Revoking Access
Witboost empowers owners with the ability to revoke access to certain users or groups who have previously been granted access to a resource.
An example of how to configure a revoke access template can be found here. For a complete user interface tour of a revoke process you can navigate to the user manual.
Prerequisites
To revoke access to a resource, you need to meet the following requirements:
- The platform team has enabled the
mesh.marketplace.ui.accessControl.enableRevokeRequestconfiguration in your Witboost settings. - The platform team has previously imported a revoke template in Witboost.
Revoking an access
The owner can access the Access Control panel in the Marketplace by opening the data product page.
Then he can select an output port for which there is an active access granted, and click on the revoke button.
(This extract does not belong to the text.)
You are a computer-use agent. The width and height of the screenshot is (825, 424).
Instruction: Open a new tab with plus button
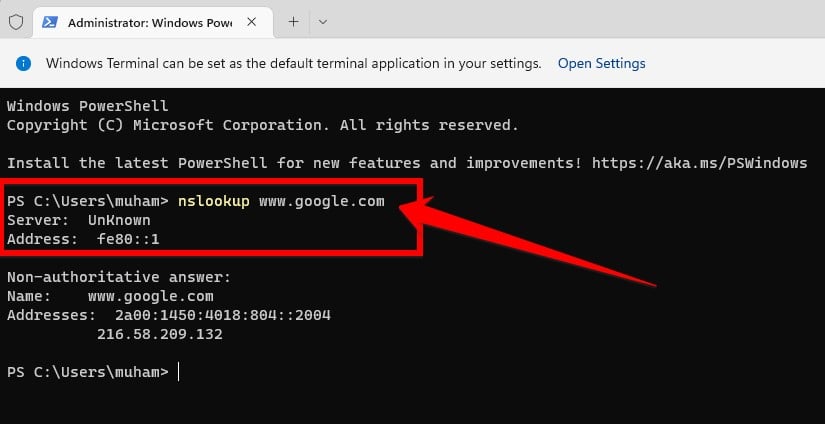click(294, 22)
A modal appears letting the owner select which are the identities for which the access should be revoked. When the user sends the revoke request, this follows the regular flow:
- if a remote hook is set, the remote service will be invoked with the revoke request
- if the action handler uses the internal notifications, the internal flow is performed (and the technology adapters are invoked in case this is the configured behavior)
After the revoke operation completes successfully, the owner will see the updated rows in the Access Control table.
Remember that the Platform Team must register a valid Revoke Access Template for the revoke functionality to be enabled. You can learn more about this template in the dedicated section.
Locked users and groups
This kind of users/groups are created only during the provisioning phase (See Access Control Modes). They have the characteristic of not be able to be revoked since it is a matter of the external ACL service of doing it. The only way to revoke the access to them is to unprovision the resource they belong to.